What to do — Output the records exactly, with no line skipped.

Material for this task —
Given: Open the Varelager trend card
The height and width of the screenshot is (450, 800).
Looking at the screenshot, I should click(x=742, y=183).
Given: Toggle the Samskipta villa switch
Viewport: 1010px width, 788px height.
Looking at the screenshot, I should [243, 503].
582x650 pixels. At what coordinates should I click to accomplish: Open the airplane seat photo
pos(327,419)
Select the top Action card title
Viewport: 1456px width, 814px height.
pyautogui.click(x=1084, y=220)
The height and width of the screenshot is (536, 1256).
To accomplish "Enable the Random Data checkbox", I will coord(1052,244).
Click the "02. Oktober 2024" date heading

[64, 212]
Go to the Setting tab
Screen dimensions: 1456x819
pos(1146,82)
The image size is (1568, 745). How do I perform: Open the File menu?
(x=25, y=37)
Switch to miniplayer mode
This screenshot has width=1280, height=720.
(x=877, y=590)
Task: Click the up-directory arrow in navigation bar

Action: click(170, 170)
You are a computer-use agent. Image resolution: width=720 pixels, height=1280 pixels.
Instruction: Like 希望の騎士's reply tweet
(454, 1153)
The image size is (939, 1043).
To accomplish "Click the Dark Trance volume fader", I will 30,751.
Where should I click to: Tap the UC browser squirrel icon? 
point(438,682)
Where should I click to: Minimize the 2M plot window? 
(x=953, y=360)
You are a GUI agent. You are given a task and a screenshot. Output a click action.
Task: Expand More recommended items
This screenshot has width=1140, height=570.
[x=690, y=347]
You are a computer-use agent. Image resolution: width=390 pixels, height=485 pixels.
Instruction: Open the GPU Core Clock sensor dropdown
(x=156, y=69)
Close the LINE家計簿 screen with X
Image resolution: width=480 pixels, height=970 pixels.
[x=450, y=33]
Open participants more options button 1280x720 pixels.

Output below —
Given: Open the Varelager trend card
The height and width of the screenshot is (450, 800).
Looking at the screenshot, I should click(x=742, y=183).
Given: Toggle the Samskipta villa switch
Viewport: 1010px width, 788px height.
Looking at the screenshot, I should [243, 503].
582x650 pixels. At what coordinates should I click to accomplish: Open the airplane seat photo
pos(327,419)
Select the top Action card title
Viewport: 1456px width, 814px height.
pyautogui.click(x=1084, y=220)
The height and width of the screenshot is (536, 1256).
To accomplish "Enable the Random Data checkbox", I will coord(1052,244).
Click the "02. Oktober 2024" date heading

[64, 212]
Go to the Setting tab
Screen dimensions: 1456x819
pos(1146,82)
The image size is (1568, 745). How do I perform: Open the File menu?
(x=25, y=37)
Switch to miniplayer mode
This screenshot has width=1280, height=720.
(x=877, y=590)
Task: Click the up-directory arrow in navigation bar

Action: click(170, 170)
You are a computer-use agent. Image resolution: width=720 pixels, height=1280 pixels.
Instruction: Like 希望の騎士's reply tweet
(454, 1153)
The image size is (939, 1043).
To accomplish "Click the Dark Trance volume fader", I will 30,751.
Where should I click to: Tap the UC browser squirrel icon? 
point(438,682)
Where should I click to: Minimize the 2M plot window? 
(x=953, y=360)
You are a GUI agent. You are given a task and a screenshot. Output a click action.
Task: Expand More recommended items
This screenshot has width=1140, height=570.
[x=690, y=347]
You are a computer-use agent. Image resolution: width=390 pixels, height=485 pixels.
Instruction: Open the GPU Core Clock sensor dropdown
(x=156, y=69)
Close the LINE家計簿 screen with X
Image resolution: width=480 pixels, height=970 pixels.
[x=450, y=33]
Open participants more options button 1280x720 pixels.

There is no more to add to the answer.